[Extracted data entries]
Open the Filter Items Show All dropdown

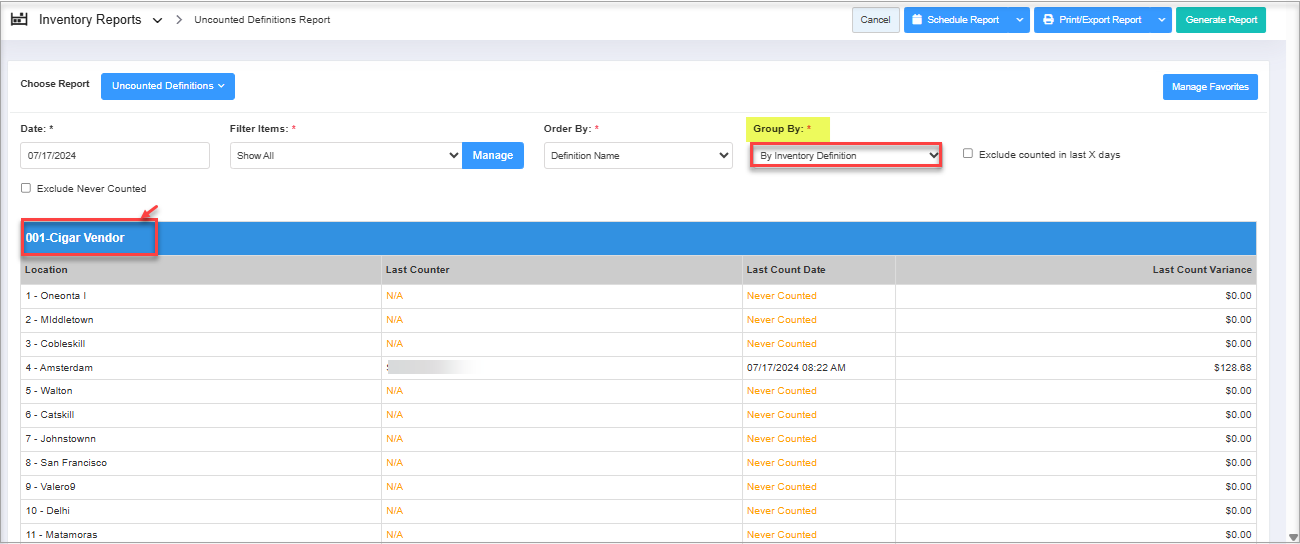coord(345,155)
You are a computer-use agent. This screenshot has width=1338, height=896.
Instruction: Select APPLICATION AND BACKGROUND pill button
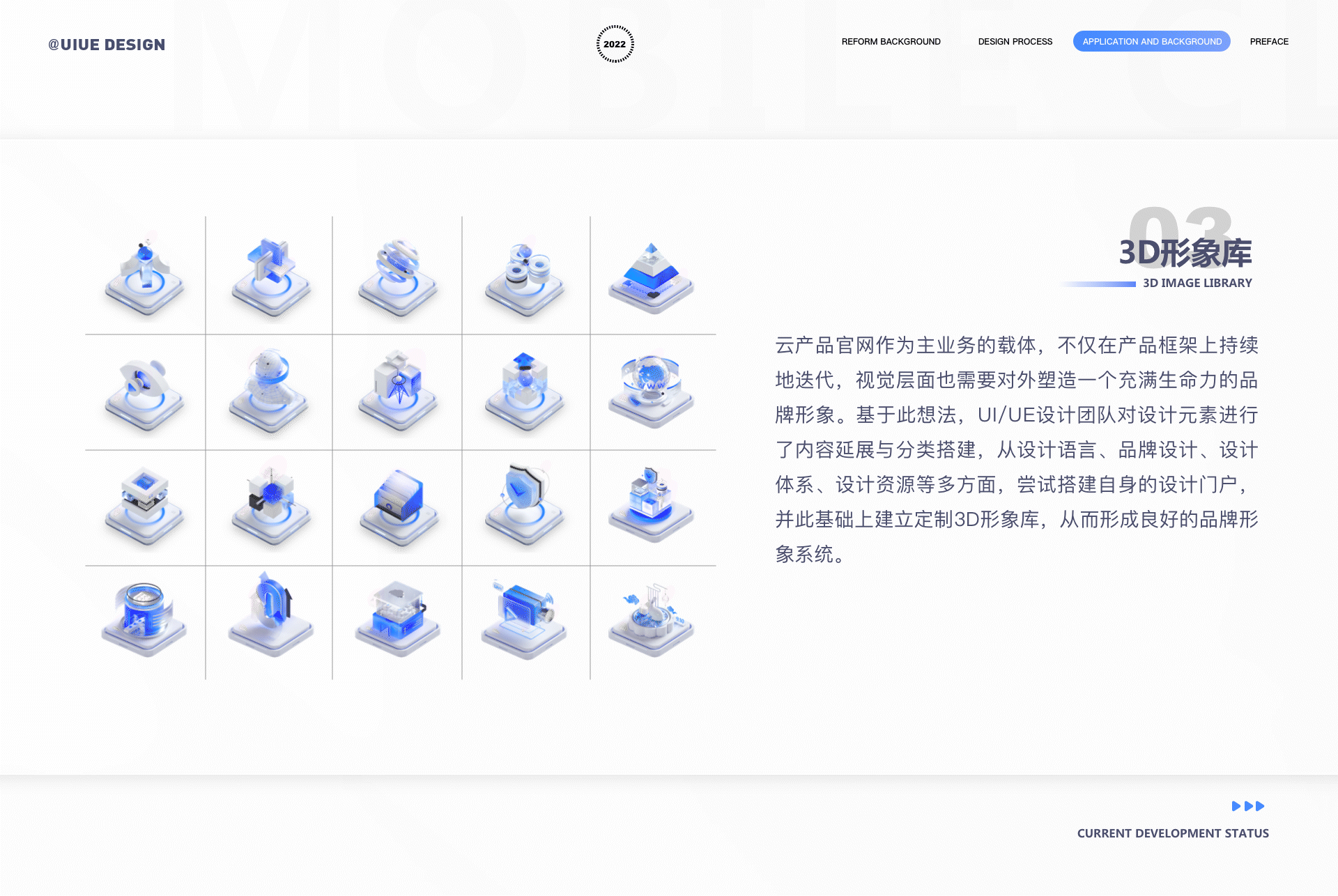(1151, 41)
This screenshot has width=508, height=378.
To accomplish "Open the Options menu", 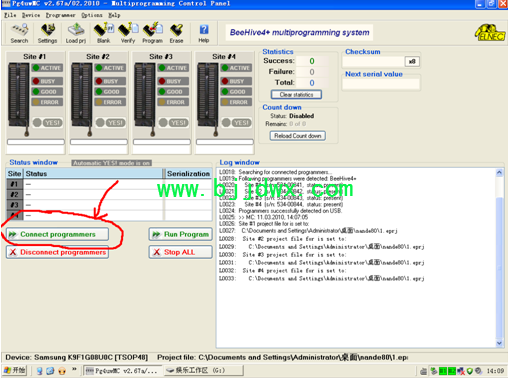I will (92, 15).
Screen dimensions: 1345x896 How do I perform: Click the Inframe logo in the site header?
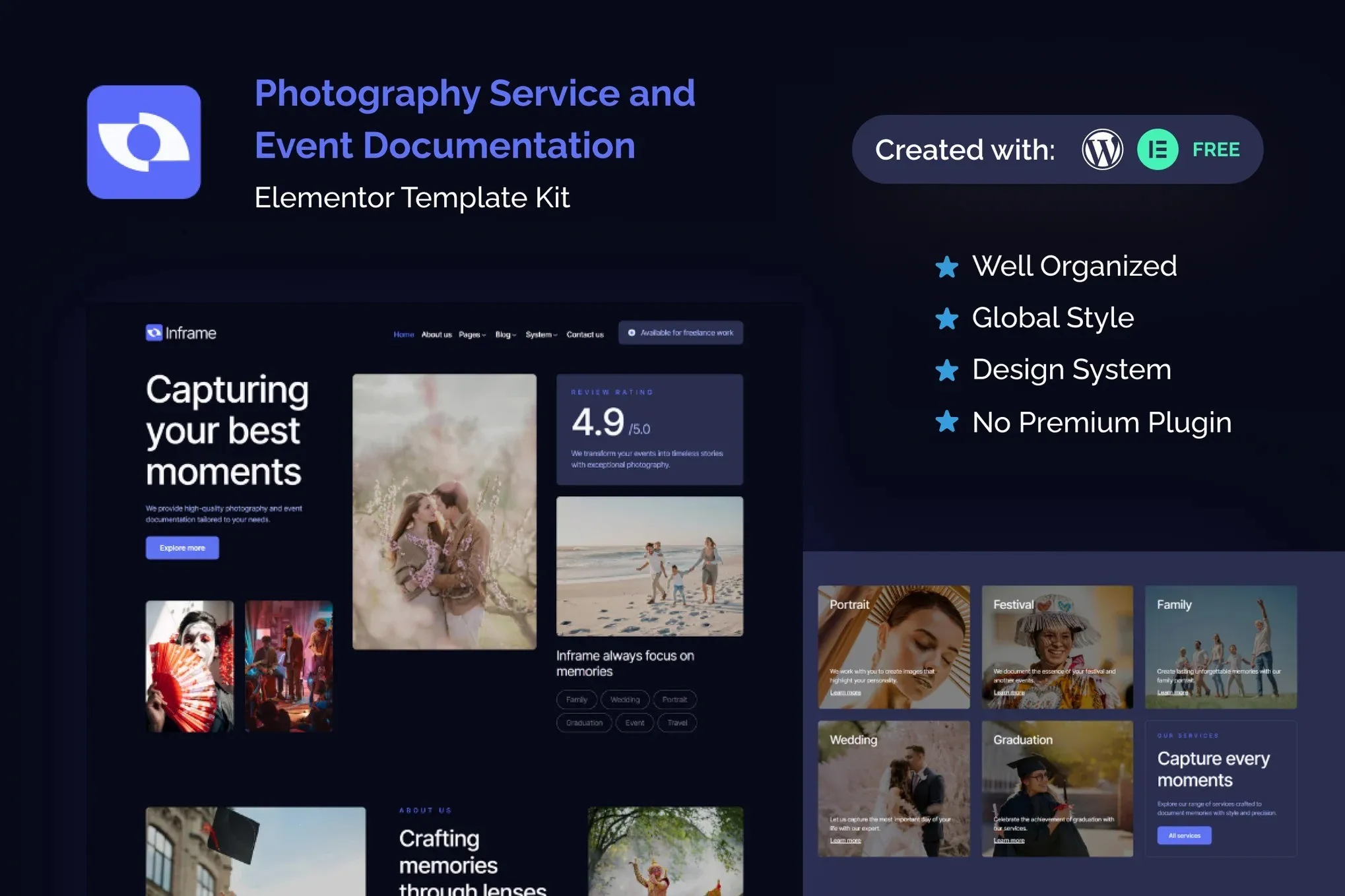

TASK PROMPT: Please extract each line of the material that contains the word "This".

THE REPLY:
You are a computer-use agent. This screenshot has width=1338, height=896.
This screenshot has width=508, height=378.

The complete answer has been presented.